Here’s a link to a multi-part interview with Garry on the Archive of American Television:

http://www.emmytvlegends.org/interviews/people/garry-simpson

Saturday, November 5, 2011

Palm Beach Post story on the Autorama



















And here is what appears on the reverse of the photo, in my father's own hand:

Recently, Eliot Kleinberg at the Palm Beach Post did a multi-part story on the Autorama, at the 50th anniversary of it's closing. Here's the link:

As a result, I was able to contact Peggy Patterson McClellan, daughter of Gladys Patterson, who ran the gift shop at the Autorama. "Mrs. Pat" was very patient with this seven-year-old who constantly wanted to "help" in the shop. Peggy has sent me a wonderful collection of Melton memorabilia, including scrapbook, photo album and my father's spats, linen driving cap and goggles!

The photo above (early 1950s) is one that Peggy sent. I'll post more later.

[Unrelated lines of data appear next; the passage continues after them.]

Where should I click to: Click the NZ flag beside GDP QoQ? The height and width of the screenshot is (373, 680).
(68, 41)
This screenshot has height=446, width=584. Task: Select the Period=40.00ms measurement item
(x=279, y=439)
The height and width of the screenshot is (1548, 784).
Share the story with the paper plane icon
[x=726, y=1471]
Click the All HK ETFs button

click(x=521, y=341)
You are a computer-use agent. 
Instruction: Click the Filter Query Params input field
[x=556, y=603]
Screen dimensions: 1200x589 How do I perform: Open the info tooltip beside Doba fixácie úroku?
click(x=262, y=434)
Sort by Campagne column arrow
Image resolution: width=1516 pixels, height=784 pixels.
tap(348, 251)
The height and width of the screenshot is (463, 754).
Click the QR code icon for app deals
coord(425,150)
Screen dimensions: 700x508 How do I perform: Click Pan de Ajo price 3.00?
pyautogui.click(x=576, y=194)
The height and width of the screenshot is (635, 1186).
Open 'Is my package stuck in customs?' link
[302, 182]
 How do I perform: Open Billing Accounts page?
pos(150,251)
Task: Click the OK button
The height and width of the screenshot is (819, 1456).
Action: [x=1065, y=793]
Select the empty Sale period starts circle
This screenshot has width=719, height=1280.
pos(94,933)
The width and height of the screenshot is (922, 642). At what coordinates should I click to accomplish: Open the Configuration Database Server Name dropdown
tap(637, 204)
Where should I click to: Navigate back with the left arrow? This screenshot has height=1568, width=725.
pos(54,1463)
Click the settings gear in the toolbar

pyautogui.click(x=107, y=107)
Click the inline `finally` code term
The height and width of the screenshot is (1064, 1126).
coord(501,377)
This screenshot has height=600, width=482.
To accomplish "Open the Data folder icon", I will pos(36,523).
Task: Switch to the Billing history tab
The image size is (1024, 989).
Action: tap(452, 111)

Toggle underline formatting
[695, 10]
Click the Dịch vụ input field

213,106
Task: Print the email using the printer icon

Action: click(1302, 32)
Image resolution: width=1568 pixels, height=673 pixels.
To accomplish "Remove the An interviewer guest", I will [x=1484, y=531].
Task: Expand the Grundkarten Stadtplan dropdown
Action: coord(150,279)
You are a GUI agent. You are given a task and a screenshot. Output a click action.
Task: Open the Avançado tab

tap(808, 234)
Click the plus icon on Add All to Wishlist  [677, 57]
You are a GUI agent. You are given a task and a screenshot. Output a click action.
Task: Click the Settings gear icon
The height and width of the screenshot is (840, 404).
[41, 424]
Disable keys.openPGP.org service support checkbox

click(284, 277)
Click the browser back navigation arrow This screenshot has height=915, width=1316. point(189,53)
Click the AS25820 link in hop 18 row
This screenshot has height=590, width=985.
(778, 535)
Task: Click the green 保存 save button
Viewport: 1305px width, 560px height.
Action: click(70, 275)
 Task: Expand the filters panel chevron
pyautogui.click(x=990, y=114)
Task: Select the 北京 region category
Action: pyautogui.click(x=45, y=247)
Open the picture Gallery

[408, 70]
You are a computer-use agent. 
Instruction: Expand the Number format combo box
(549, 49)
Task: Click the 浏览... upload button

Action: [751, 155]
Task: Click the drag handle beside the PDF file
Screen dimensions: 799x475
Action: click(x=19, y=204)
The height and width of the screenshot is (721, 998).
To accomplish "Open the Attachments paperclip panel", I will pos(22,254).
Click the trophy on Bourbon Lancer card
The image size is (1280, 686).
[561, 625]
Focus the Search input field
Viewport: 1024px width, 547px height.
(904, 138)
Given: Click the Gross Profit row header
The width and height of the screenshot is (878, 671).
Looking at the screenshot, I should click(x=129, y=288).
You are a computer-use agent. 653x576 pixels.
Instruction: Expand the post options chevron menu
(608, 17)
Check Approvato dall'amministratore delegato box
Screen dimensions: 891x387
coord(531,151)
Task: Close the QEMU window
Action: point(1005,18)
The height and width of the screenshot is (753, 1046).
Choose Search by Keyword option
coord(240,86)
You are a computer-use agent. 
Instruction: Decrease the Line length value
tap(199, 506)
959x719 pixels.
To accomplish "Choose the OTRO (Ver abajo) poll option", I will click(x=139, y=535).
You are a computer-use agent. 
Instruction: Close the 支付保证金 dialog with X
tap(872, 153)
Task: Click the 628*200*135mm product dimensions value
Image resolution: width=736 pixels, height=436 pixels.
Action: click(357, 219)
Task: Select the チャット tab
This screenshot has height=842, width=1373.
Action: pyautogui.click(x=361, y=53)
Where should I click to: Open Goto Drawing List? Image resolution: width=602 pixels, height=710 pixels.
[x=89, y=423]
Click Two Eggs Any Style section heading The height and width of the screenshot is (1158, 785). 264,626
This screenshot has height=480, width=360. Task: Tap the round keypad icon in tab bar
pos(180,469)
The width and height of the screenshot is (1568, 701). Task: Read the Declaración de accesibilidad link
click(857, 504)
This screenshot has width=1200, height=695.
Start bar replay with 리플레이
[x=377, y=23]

(In case you can't read my father's handwriting, the reverse of the photo says: "James Melton & Leonard Stokes, both from Moultrie, Georgia, at a recent rehearsal of the CBS TV show "Toast of the Town" -- JM rehearsing a production number "Ghost Riders in the Sky"-- Stokes was one of the cowboys in the scene. But the costumers sent him the wrong costume. Instead of a cowboy suit he was sent the uniform of a Union Soldier! When he showed up on the stage, Melton drew a gun on him. (Note: the proper cowboy costume arrived shortly thereafter.) Shades of Chickamauga!